Regression Analysis > Quadratic Regression

## What is Quadratic Regression?

Quadratic regression is finding the best fit equation for a set of data shaped like a parabola. The equation has the form:

y = ax

^{2}+ bx + c, where a≠0.

The first step in regression is to make a scatter plot. If your scatter plot is in a “U” shape, either concave up (like the letter U) or concave down (an upside down U), you’re probably looking at some type of quadratic equation as the best fit for your data.

**Contents:**

## TI-83 Instructions

Step 1: **Press STAT, then press ENTER **to enter the lists screen. If you already have data in L1 or L2, clear the data: move the cursor onto L1, press CLEAR and then ENTER. Repeat for L2.

Step 2: **Enter your x-variables**, one at a time into the L1 column. Press the ENTER key after each entry.

Step 3: **Use the arrow keys to scroll across to L2 **(the next column to the right).

Step 4: **Enter your y-variables**, one at a time. Press ENTER after each number.

Step 5: **Press the STAT button**, then use the scroll key to highlight “CALC.”

Step 6: **Arrow right to calc and then arrow down to QuadReg**. Press ENTER.

Step 7: **Type in the following parameters: L1, L2, Y1. **Here’s the steps to do that:

- Press [2nd] and then 1.
- Press the comma key.
- Press [2nd] and then 2.
- Press the comma key.
- Press VARS, right arrow to Y-VARS and press ENTER.
- Choose Y1 and press ENTER.

Step 8: **Press ENTER **to calculate the regression.

Tip: Press GRAPH to graph the parabola. From there, you can determine if the equation is a good fit for the data.

## TI-89 Instructions

**Sample Problem**: Perform a quadratic regression TI 89 for the following data set:

x: 1,2,3,4,5,6,7,8,9

y: 32.5,35.9,37.3,37.9,36.4,32.7, 32.4,29.5,28.5

Step 1: **Press APPS** and then use the cursor keys to scroll to the Data/Matrix Editor. Press ENTER.

Step 2: **Select 1 for “Current.”**

Step 3: **Type your x-values into the c1 list **and then type your y-values into the c2 list.

Step 4: **Press F5 for Calc.** A new screen will appear.

Step 5: **Type your x-values into column c1 and your y-values into column c2.**

Step 6: **Move your cursor to the Calculation Type box**, press the right-cursor key and select “9:QuadRegReg.”

Step 7: **Type the location of your x-data **into the “x” box.

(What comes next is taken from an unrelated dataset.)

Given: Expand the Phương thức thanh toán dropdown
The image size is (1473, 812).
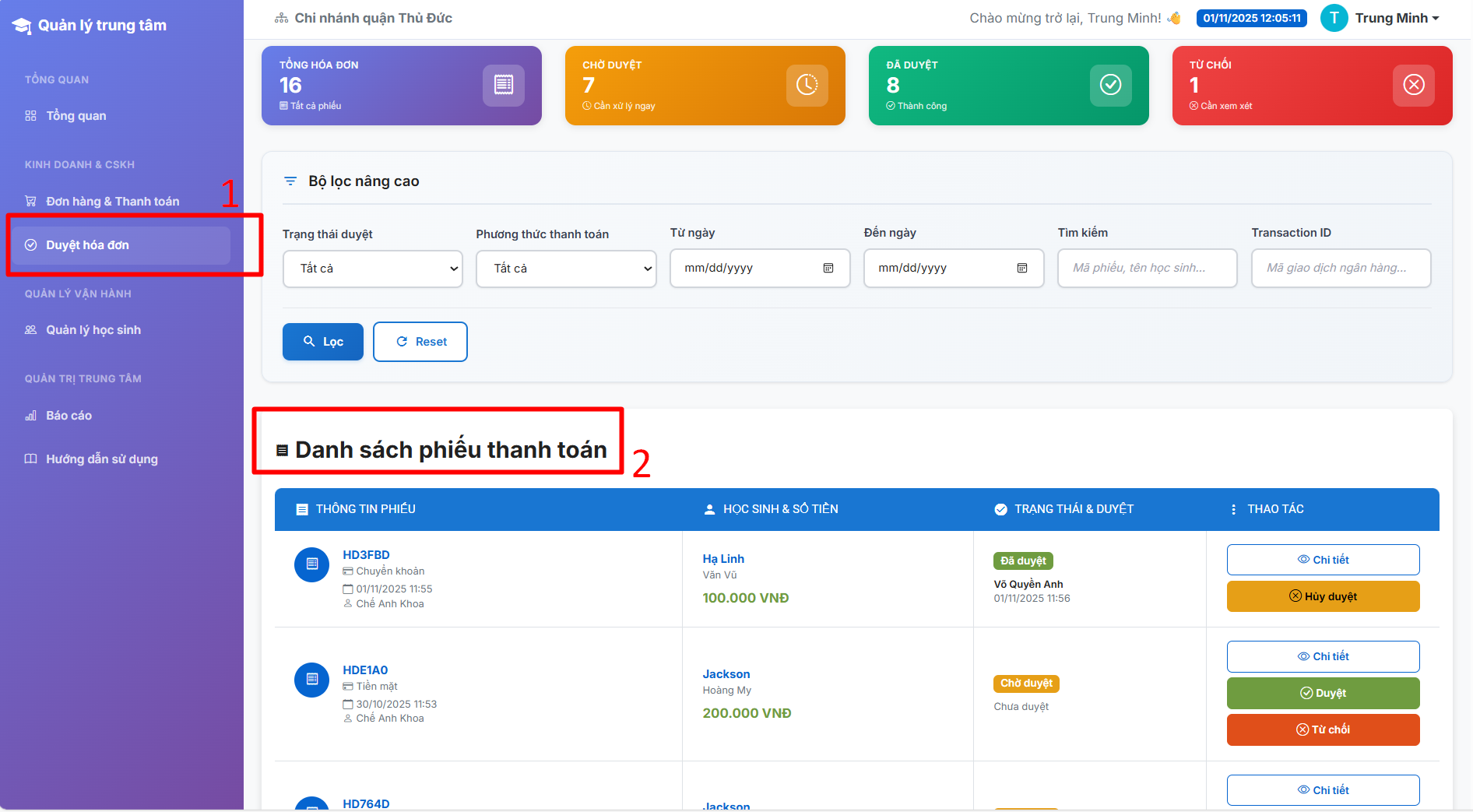Looking at the screenshot, I should (566, 269).
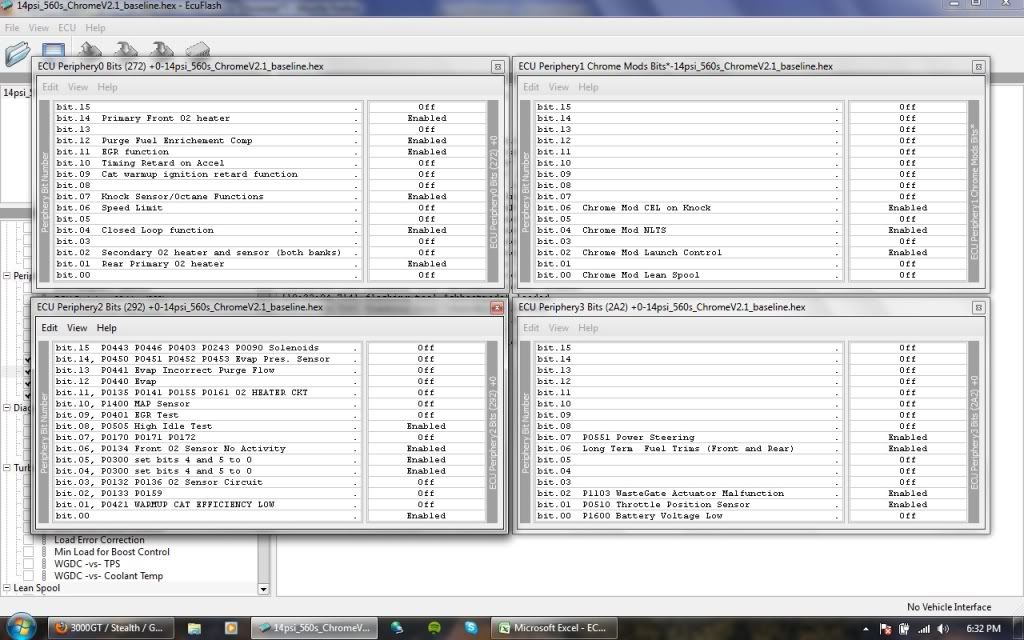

For example, if your x-values are in list c1 then type “c1.”

Step 8: **Type the location of your y-data** into the “y” box. For example, if your y-values are in list c2 then type “c2.”

Step 9: **Move the cursor to the Store ReqEQ **line and then press the right cursor key. Move the cursor to y1(x) and then press ENTER. A window will pop up with the data for the quadratic regression equation y=ab^{x}. The trigonometric regression equation will also appear in the y1= line of the Y= screen.

This particular quadratic regression equation is .34632*x^{2}+2.62653*x+31.51190.